Reputation: 943
Hi I have two table with million rows in each.I have oracle 11 g R1 I am sure many of us must have gone through this situation.
What is the most efficient and fast way to update from one table to another where the values are DIFFERENT.
Eg: Table 1 has 4 NUMBER columns with a high precision eg : 0.2212454215454212
Table 2 has 6 columns. update table 2's four columns based on common column on both the tables, only the different ones.
I have something like this
DECLARE
TYPE test1_t IS TABLE OF test.score%TYPE INDEX BY PLS_..;
TYPE test2_t IS TABLE OF test.id%TYPE INDEX BY PLS..;
TYPE test3_t IS TABLE OF test.Crank%TYPE INDEX BY PLS..;
vscore test1_t;
vid test2_t;
vurank test4_t;
BEGIN
SELECT id,score,urank
BULK COLLECT INTO vid,vscore,vurank
FROM test;
FORALL i IN 1 .. vid.COUNT
MERGE INTO final T
USING (SELECT vid (i) AS o_id,
vurank (i) AS o_urank,
vscore (i) AS o_score FROM DUAL) S
ON (S.o_id = T.id)
WHEN MATCHED THEN
UPDATE SET T.crank = S.o_crank
WHERE T.crank <> S.o_crank;
Since the numbers are with high precision is it slowing down?
I tried Bulk Collect and Merge combination still its taking time ~ 30 mins for worst case scenario if I have to update 1 million rows.
Is there something with rowid? Help will be appreciated.
Upvotes: 1
Views: 16451
Reputation: 146329
When dealing with millions of rows, parallel DML is a game changer. Of course you need to have Enterprise Edition to use parallel, but it's really the only thing which will make much difference.
I recommend you read an article on OraFAQ by rleishman comparing 8 Bulk Update Methods. His key finding is that "the cost of disk reads so far outweighs the context switches that that they are barely noticable (sic)". In other words, unless your data is already cached in memory there really isn't a significant difference between SQL and PL/SQL approaches.
The article does have some neat suggestions on employing parallel. The surprising outcome is that a parallel pipelined function offers the best performance.
Upvotes: 2
Reputation: 7284
Focusing on the syntax have been used and skipping the logic (may using a pure update + pure insert may solve the problem, merge cost, indexes, possible full scan on merge and else )

### [SUPPLIED DATA]
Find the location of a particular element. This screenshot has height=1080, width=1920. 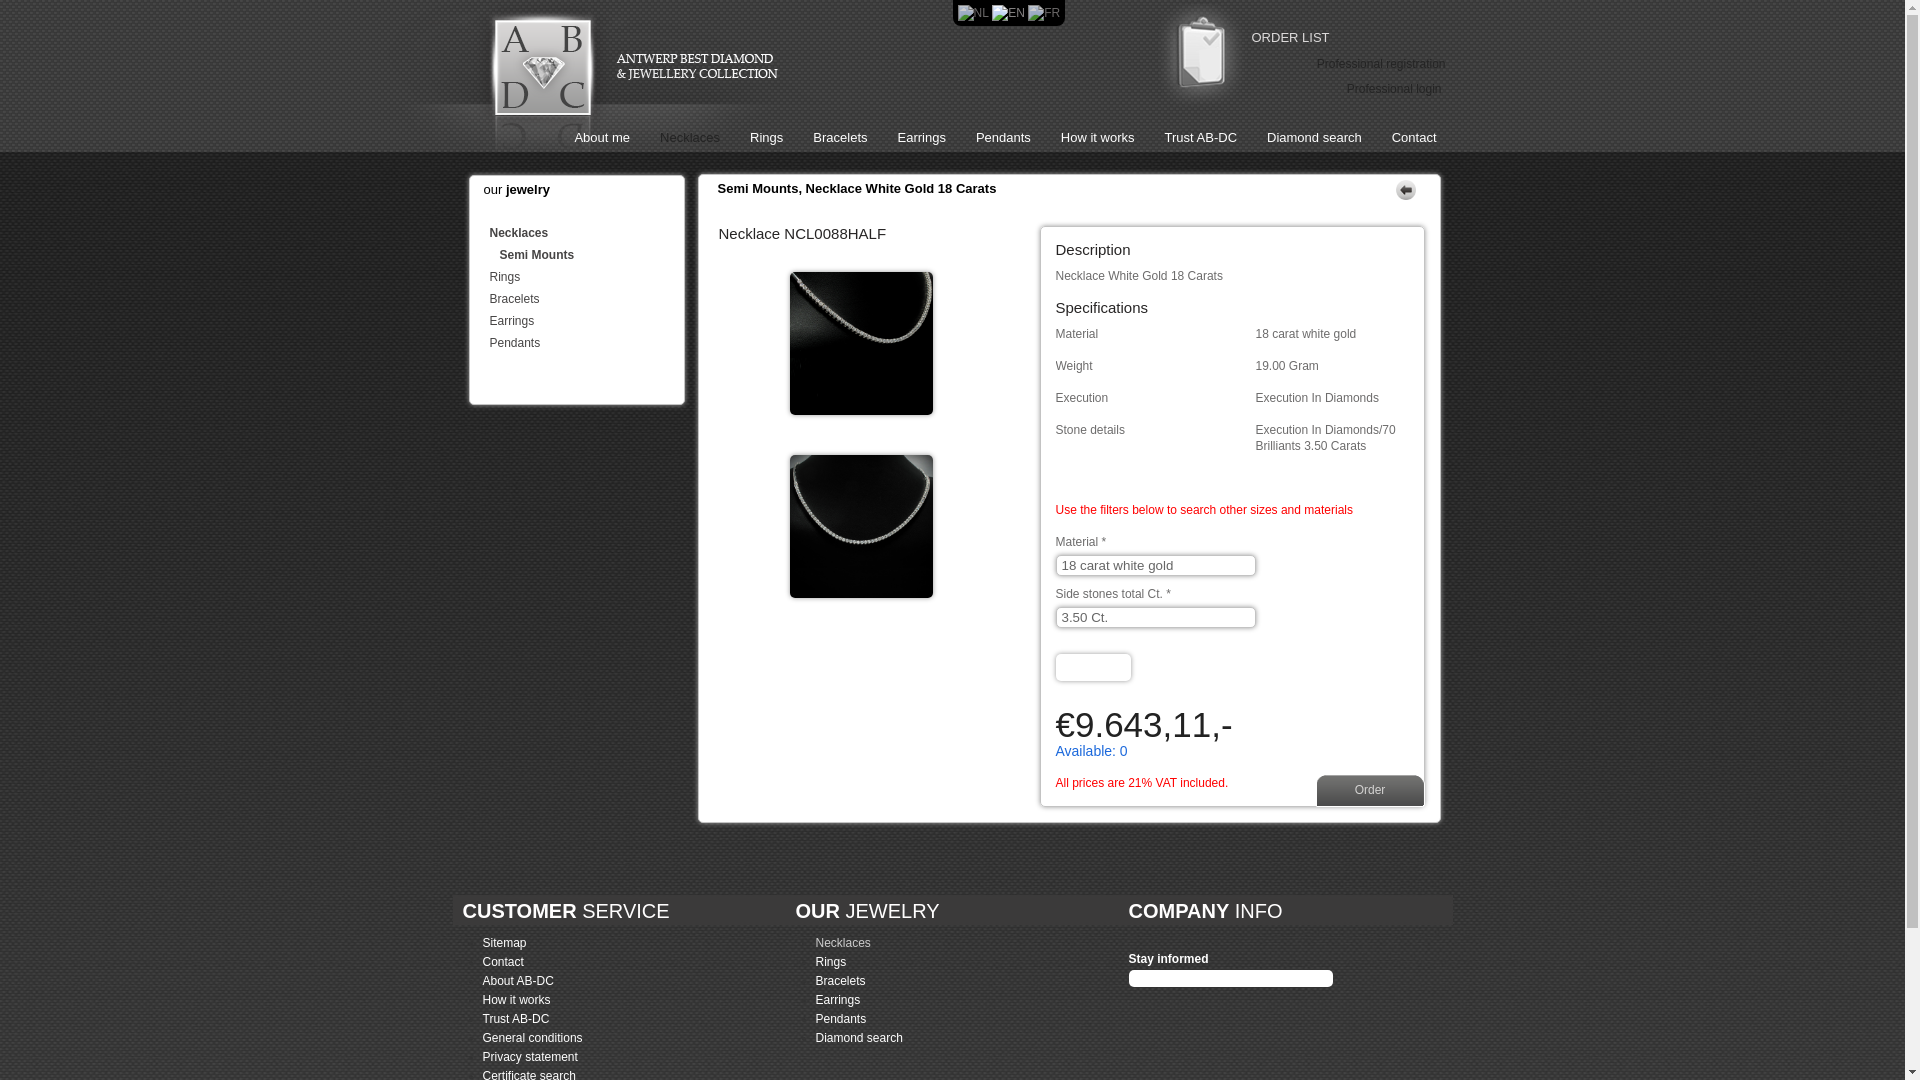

### [YOUR GOAL]
From the Oracle table update thread above, copy everything from "WHEN MATCHED THEN" down to "1 million rows." word for word.

### [ANSWER TO THIS PROBLEM]
WHEN MATCHED THEN
UPDATE SET T.crank = S.o_crank
WHERE T.crank <> S.o_crank;
Since the numbers are with high precision is it slowing down?
I tried Bulk Collect and Merge combination still its taking time ~ 30 mins for worst case scenario if I have to update 1 million rows.